Write the next stretch of the article about trains in the movies, picking up right after its final sentence.

### DOCUMENT EXCERPT

- - -

Trains and the Silver Screen

Words by Belmond Editors

Trains and the Silver Screen

A couple dressed elegantly in coats and hat walk by the side of the carriage. Behind them gold-trimmed stewards carry bags

The cinematic allure of train travel has been a Hollywood obsession for decades, from murder mysteries to romantic comedies. We explore the romance of the rails.

All Passengers for Hollywood

“Don’t you find respectable people terribly... dull?” Marlene Dietrich says huskily in the 1932 film Shanghai Express. Shadows wax and wane across her face in a darkened sleeping car, revealing curls, jewels and a knowing, arched eyebrow. It’s true that her role as the temptress Shanghai Lily benefited from the looser morals of Pre-Code Hollywood, the time before censorship began in 1934. But the atmosphere is all the more enchanting thanks to the setting: a train.

Even when high-end train travel was more common, directors still found trains to be an exciting setting for their plots. Romances could be slowly teased out; stories could develop in hidden compartments; sparks could fly across carriage tables. But are these experiences banished to the past, leaving us only dreaming of being rocked to sleep in a gilded cabin? Are these movies with train travel the closest we can get to living out our own Dietrich fantasy?

Not at all. The opulence of Shanghai Express can be experienced today aboard the Eastern & Oriental Express, A Belmond Train. Drawing inspiration from the Far East, the train travels between Bangkok, Singapore and Kuala Lumpur. Its historic carriages were designed by Nippon Sharyo in Japan then remodelled in Singapore. Decorations include Thai silks and Malaysian embroidery. Rumbling past famed landmarks and lush jungle, a journey transports you back to an era that still enchants on the big screen.

- - -

### INFORMATION PROVIDED
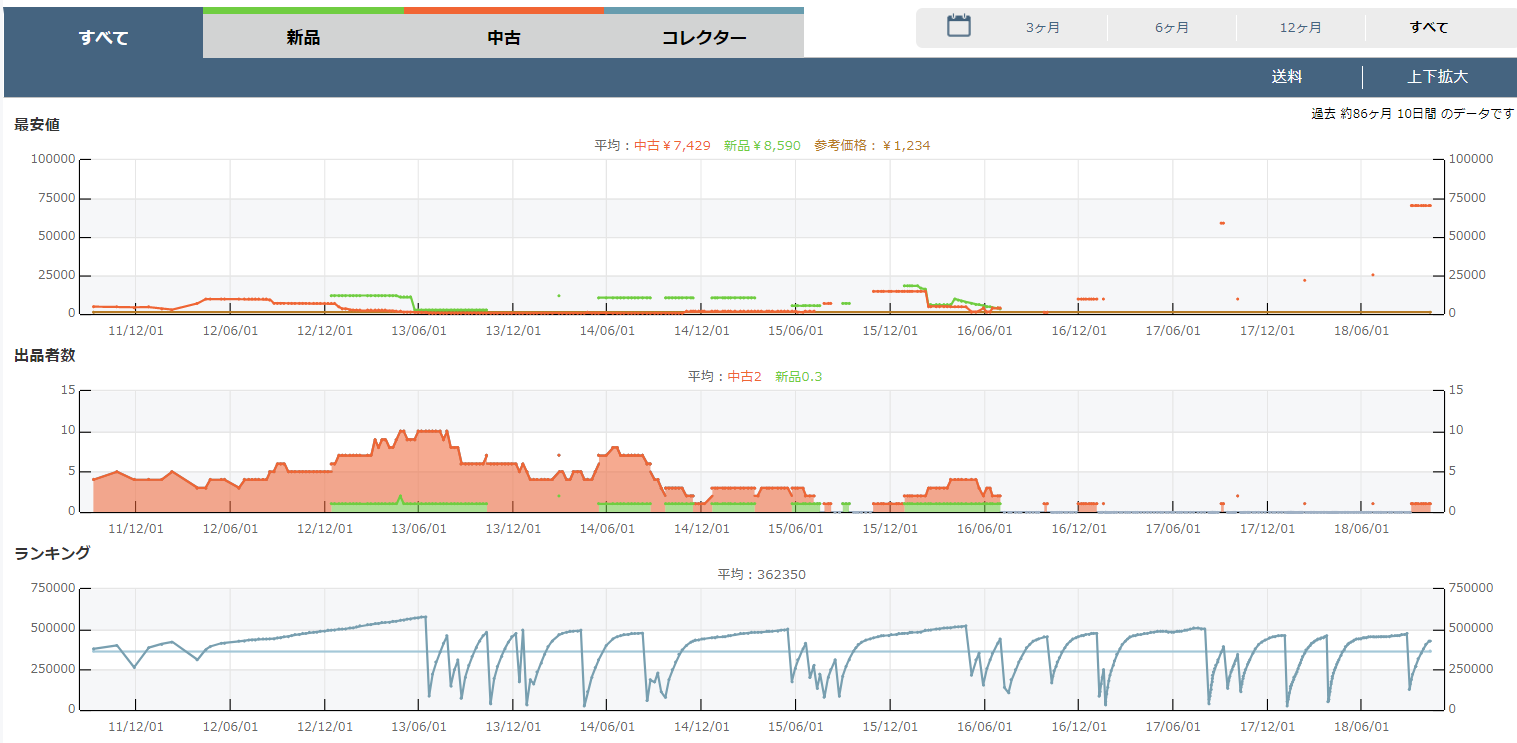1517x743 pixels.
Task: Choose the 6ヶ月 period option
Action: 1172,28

- - -

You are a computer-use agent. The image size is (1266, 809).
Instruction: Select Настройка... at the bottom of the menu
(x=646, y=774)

- - -

### RESULT FOR THIS EXERCISE
All Change

The popularity of movies set on trains helped make celebrities of its actors. Margaret Lockwood and Michael Redgrave shot to fame after playing stylish travelers in Alfred Hitchcock’s The Lady Vanishes. The pair must team up when a woman goes missing on their journey from an unknown European country to London. Darting in and out of carriages to unearth hidden clues, the pair tease, scold and flirt with one another. The British humour—dry, quick and with a touch of nonchalance —makes this one of Hitchcock’s most charming comedies. The Lady Vanishes represents the excitement of train travel: what hijinks will unfold? Will there be crime-busting, or will you meet with a handsome stranger? Such is the film’s comedic allure that Orson Welles reportedly saw it eleven times.

Though we hope no murder plots unfold aboard our Venice Simplon-Orient-Express train, it’s certainly a trip that will provide lifelong memories. As you are whisked away from your departure station and back in time, you’ll experience many of the cherished traditions of train travel. Connect with strangers; listen to the stories told by liveried stewards; marvel at stunning craftsmanship in every nook and cranny. Who will you encounter as you take your seat in historical Bar Car 3674? Will the meeting be as fateful as the one in North by Northwest, where Cary Grant meets a mysterious femme fatale aboard a sleeper train? Or will you simply marvel at the snow-capped Swiss mountains framing your route into Italy?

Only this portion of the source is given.